Anyone ever seen this type of flush valve?
Its installed on an American Standard Champion 4 One Piece I think.
The extra float on the right has been broken off. It controls the duration of the flush I believe.
I have searched the internet for an hour now and have only seen one picture of this flush valve.
I hate American standard, I assume I will have to replace the whole flush valve.

Has anyone else seen one of these things?


----------



## Tommy plumber (Feb 19, 2010)

Sure. Seen it many times. I presume that you've never worked on a Mansfield W/C, they have a similar flush valve.

Stuff like this keeps service plumbers on their toes.....:laughing:...having to run around hunting for parts. 

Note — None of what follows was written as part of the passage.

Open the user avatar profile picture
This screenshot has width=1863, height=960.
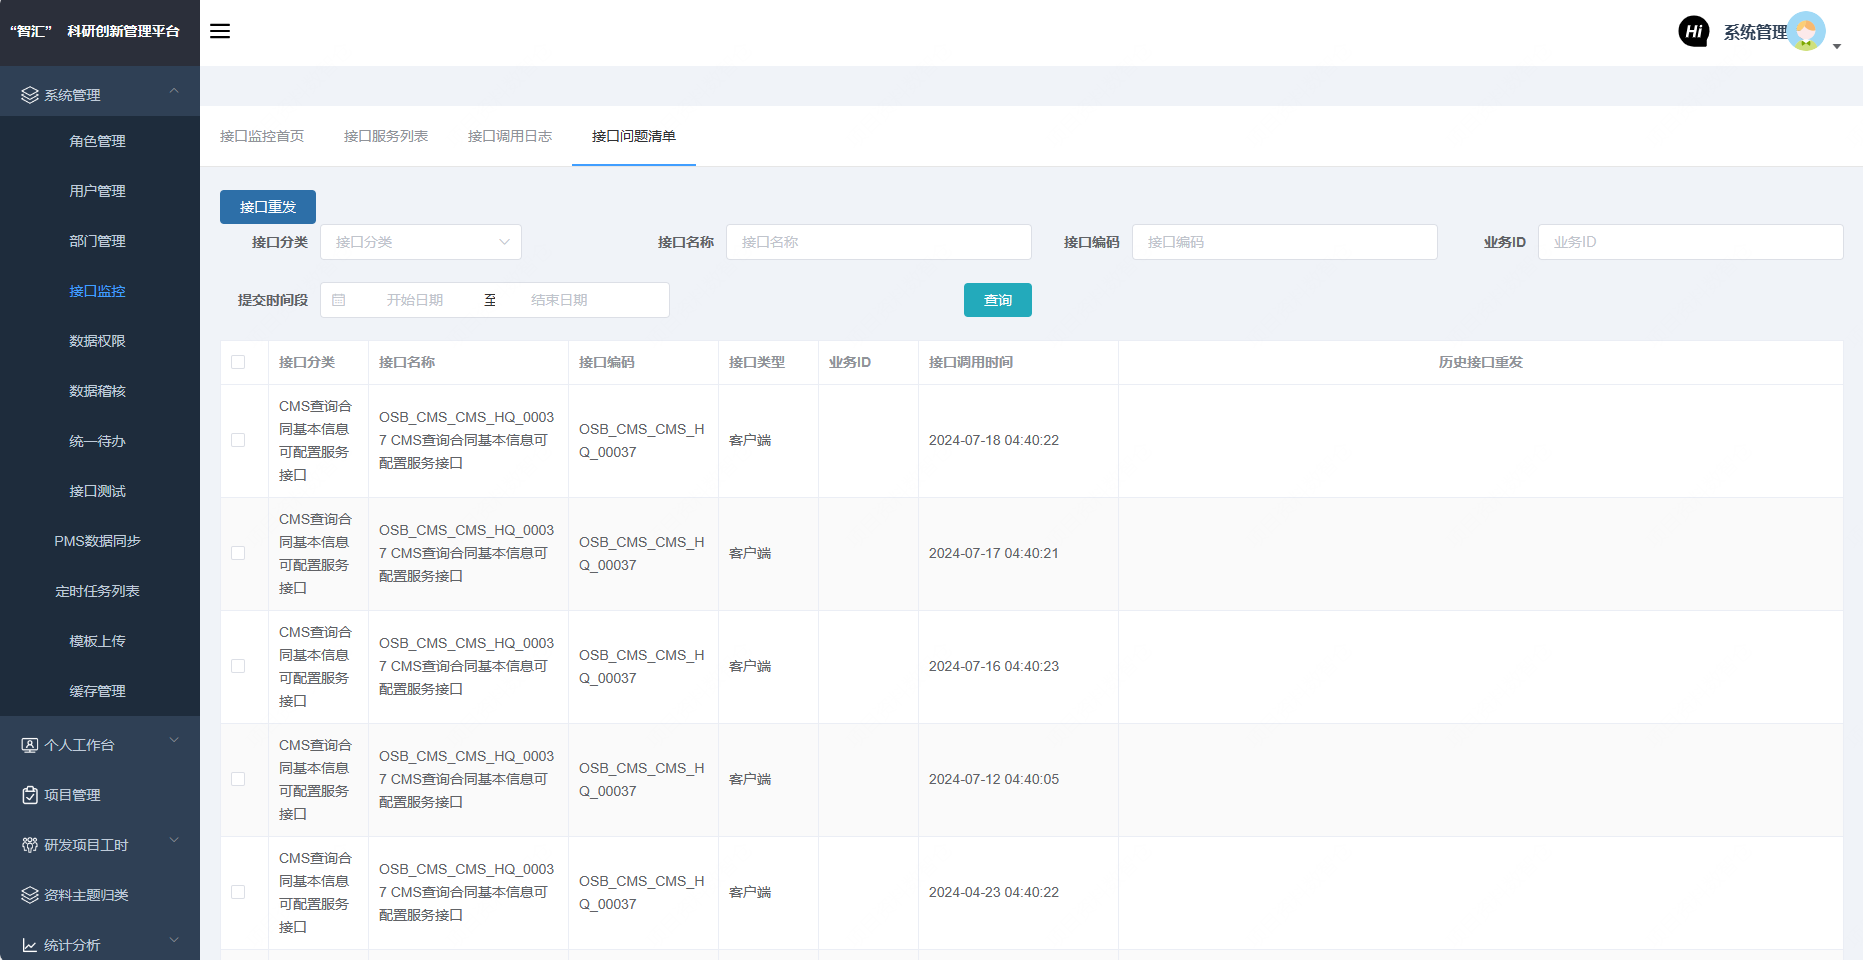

My flat rate price book has an add-on for "non-stock" parts, "leave job to get parts" and similar hiccups that may occur. "Return trip charge" may be in there too, I can't remember. Sometimes you can add a few bucks to cover the extra time rounding up parts.

Or another option would be to sell them a new W/C if they are not happy with that one. {I'm not suggesting to rip anyone off, but a lot of the 55+ older folks prefer the higher toilets. Just yesterday a woman asked me if I install toilets because she wants a higher one. I was repairing a leak for her daughter.}


----------